But despite so much traffic, so few pavements and the absence of traffic lights and pedestrian crossings, it seems to work. It really does. We saw no examples of road rage throughout the whole of our six months. Not one. And little in the way of accidents. We witnessed only a single incident – in Pakse – and heard two others – in Phnom Penh and Nha Trang.

Sound. Traffic, obviously. But more specifically tooting, or honking. In SE Asia you drive with one hand steering and the other hand on the horn. The air is continually filled with the blaring and bleating of competing horns. But it is not done in anger, as it is in the UK; or for no apparent reason, as is the case in New York. It is done as a polite declaration of your presence. It is the soundtrack to safety rather than a prelude to motorised apoplexy.
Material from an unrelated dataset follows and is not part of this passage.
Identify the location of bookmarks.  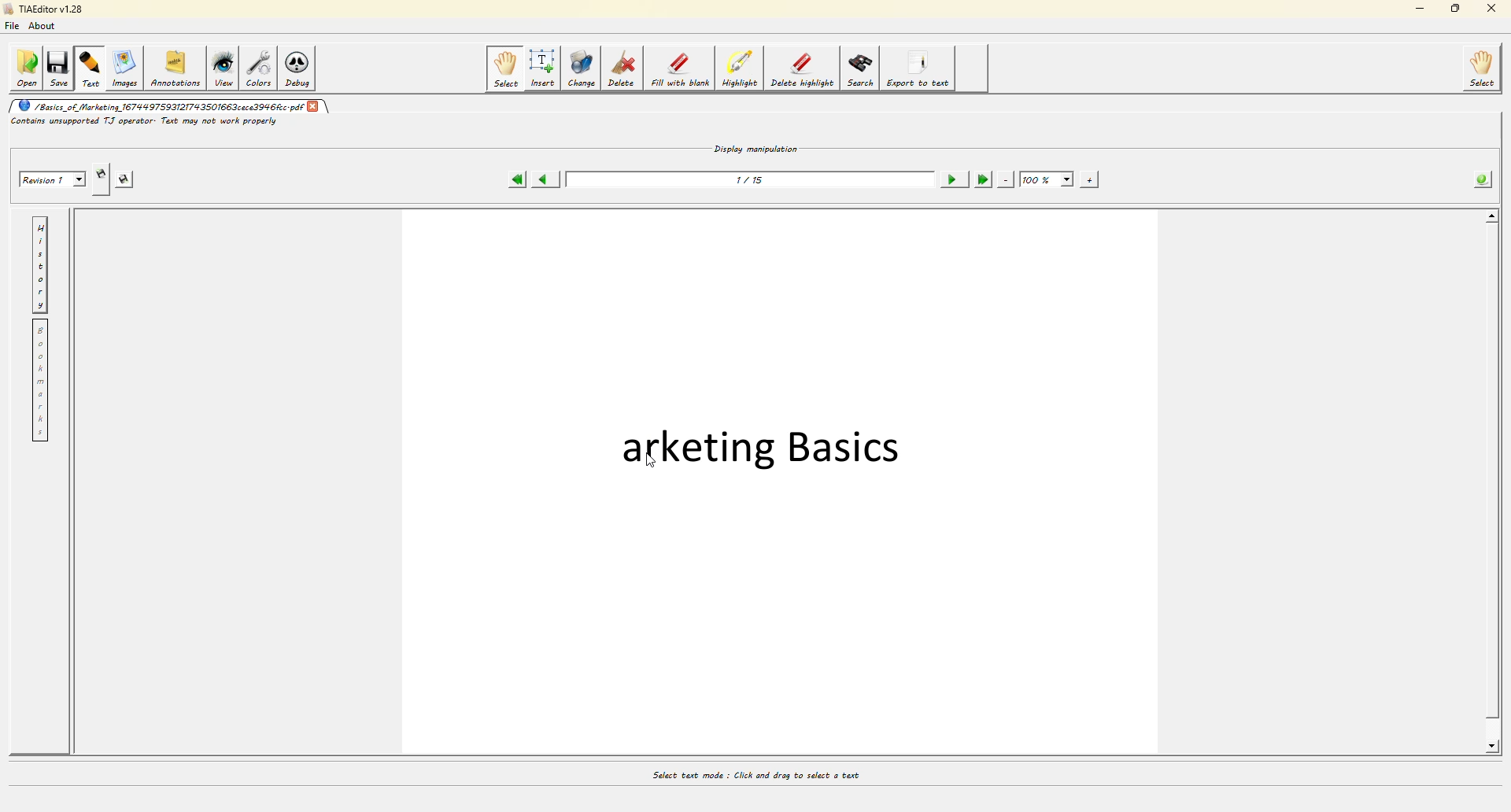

Dogs barking would be another favourite. Wherever you are in SE Asia you will always be able to make out a dog howling in the distance. And the shuffling of sandals. Yes, it is a strange feature that a lot of women (it doesn’t appear to be a trait of men here) shuffle rather than walk. They rarely lift their feet. Too hot, I guess. Who’d want to use up all that energy raising a leg unnecessarily.

Smell. Probably best summarised as a heady brew of petrol fumes, incense, warm sewage, honeyed lemongrass, mothballs (think benzene and vomit), the sun-baked earth, cigarette smoke, fried chicken (fried anything, in fact), bubbling rice, chargrilled corncobs, coconut oil, and what I can only describe as the smell of catnip. The proportions and predomination of one over another obviously varies, but you get the general idea.

Taste.We’ve been reasonably adventurous. No, we haven’t trapped a live monkey under a table, forced its head up through a hole, removed the top of its skull, and eaten its throbbing brain while it still hoots and hollers. But we have eaten at a number of roadside shacks. And in Indonesia, Malaysia, Laos and Cambodia this is arguably more dangerous than chowing down on simian cerebrum stew.

And although we’ve enjoyed many SE Asian dishes over the last six months, our ‘go to’ cuisine has undoubtedly been Indian. We’ve had some amazing curries in Malaysia, Laos, and Cambodia, and probably the best ever in Hoi An (New Way Restaurant). A life without lamb madras or aloo gobi would be a poor one indeed.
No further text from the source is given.